The gist is this: The stimulus and other such measures have prevented a shedding of debts that needs to happen before the economy can return to sustainable growth. The saving rate has grown from its record lows, but has been propped up by tax cuts that have exacerbated the mountain of debt at all levels of government. Property values have fallen, but accounting changes have prevented banks from acknowledging a lot of underwater loans. Even the roaring stock market is artificial, in the firm’s view.
“The rally in the equity markets seems to be occurring despite the fact that overall asset prices still seem too high given our long-run potential for growth. And the bounce in the asset markets overlooks the fact that overall the national deleveraging that needs to occur to shed off record levels of debt has yet to really get underway,” the report said.
As for the equity market strength, we concur that it appears to be an anomaly, and do not believe it can be sustained.

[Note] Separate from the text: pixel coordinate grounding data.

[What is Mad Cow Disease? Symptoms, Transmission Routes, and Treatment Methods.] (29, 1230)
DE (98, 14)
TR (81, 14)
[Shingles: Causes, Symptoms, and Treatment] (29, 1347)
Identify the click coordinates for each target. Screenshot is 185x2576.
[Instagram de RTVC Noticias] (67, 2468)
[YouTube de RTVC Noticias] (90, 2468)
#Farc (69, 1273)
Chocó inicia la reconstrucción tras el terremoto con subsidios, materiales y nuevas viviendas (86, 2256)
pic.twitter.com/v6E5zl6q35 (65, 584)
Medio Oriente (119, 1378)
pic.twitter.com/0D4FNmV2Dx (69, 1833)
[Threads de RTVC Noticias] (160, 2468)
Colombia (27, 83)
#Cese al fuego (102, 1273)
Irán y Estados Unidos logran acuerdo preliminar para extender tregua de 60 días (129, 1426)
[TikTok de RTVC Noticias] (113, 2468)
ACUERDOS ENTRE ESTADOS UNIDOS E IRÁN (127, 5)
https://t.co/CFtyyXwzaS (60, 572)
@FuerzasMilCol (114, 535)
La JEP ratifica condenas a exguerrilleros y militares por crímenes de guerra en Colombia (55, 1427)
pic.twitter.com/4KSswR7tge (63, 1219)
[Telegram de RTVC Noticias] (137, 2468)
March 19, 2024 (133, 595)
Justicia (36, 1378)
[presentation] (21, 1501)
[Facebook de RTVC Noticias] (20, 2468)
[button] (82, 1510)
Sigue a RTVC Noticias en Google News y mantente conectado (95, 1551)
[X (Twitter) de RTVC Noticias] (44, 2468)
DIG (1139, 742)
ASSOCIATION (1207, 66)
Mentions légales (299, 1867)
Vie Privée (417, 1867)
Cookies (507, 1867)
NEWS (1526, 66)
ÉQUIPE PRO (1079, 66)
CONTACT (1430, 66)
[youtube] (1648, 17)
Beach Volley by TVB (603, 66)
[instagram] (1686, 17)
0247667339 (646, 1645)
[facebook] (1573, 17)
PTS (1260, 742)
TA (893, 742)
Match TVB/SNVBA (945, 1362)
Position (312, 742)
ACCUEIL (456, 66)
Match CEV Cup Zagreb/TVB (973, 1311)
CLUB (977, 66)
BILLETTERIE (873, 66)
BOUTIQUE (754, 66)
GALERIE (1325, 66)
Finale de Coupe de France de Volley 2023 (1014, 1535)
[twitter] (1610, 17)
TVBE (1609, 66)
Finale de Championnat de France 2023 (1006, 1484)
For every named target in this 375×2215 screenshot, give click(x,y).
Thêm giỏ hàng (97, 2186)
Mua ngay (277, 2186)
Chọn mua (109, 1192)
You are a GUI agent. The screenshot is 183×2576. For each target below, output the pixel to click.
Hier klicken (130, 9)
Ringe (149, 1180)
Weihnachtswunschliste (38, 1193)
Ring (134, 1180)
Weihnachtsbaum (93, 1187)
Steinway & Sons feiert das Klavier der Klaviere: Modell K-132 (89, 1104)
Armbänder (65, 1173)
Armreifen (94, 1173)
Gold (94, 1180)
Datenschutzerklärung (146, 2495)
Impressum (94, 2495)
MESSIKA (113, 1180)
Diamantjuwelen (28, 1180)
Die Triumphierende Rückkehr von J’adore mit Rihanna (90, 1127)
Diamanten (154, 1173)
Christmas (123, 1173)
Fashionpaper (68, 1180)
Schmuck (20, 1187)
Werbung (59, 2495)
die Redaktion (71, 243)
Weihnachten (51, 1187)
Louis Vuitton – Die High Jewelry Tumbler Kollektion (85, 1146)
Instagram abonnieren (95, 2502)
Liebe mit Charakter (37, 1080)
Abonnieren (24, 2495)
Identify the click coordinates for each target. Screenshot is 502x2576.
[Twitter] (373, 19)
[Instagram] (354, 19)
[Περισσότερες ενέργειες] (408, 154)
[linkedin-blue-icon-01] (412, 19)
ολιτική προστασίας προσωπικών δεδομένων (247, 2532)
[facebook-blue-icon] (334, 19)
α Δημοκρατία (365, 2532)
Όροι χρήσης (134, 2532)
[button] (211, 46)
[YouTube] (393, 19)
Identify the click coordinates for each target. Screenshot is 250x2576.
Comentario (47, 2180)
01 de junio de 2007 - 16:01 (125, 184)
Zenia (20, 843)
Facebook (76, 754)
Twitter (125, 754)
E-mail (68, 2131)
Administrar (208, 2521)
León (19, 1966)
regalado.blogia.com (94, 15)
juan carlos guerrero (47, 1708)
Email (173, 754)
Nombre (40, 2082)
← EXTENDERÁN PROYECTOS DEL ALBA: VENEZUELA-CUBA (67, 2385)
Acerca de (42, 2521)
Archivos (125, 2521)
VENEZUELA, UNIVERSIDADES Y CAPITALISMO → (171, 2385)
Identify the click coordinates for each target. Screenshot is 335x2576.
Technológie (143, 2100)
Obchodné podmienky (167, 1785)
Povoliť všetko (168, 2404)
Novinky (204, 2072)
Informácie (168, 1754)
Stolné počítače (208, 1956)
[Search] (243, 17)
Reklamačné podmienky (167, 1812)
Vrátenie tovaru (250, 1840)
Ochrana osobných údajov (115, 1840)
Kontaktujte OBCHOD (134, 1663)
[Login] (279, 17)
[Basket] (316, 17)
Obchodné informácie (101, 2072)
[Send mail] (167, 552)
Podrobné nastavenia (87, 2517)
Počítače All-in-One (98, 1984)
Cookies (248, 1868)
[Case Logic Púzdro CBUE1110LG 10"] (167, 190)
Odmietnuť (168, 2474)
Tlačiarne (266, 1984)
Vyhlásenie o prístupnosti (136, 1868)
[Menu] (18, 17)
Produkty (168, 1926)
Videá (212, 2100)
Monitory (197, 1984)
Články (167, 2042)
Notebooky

Beacon sees to possibilities from here:
“The best-case scenario is that the Federal Reserve and the Obama administration manage to draw down the public bubble slowly, a possibility that private bubbles typically don’t share,” the report says.In our view, it's down to the latter. Soft landings are always tough, and as far as EPJ is concerned we are much too far down the road for anything other than a second dip--led on the downside by the stock market.
The downside? “The worst-case scenario is that the bubble pops rapidly, putting the economy squarely back into another recession — the double dip."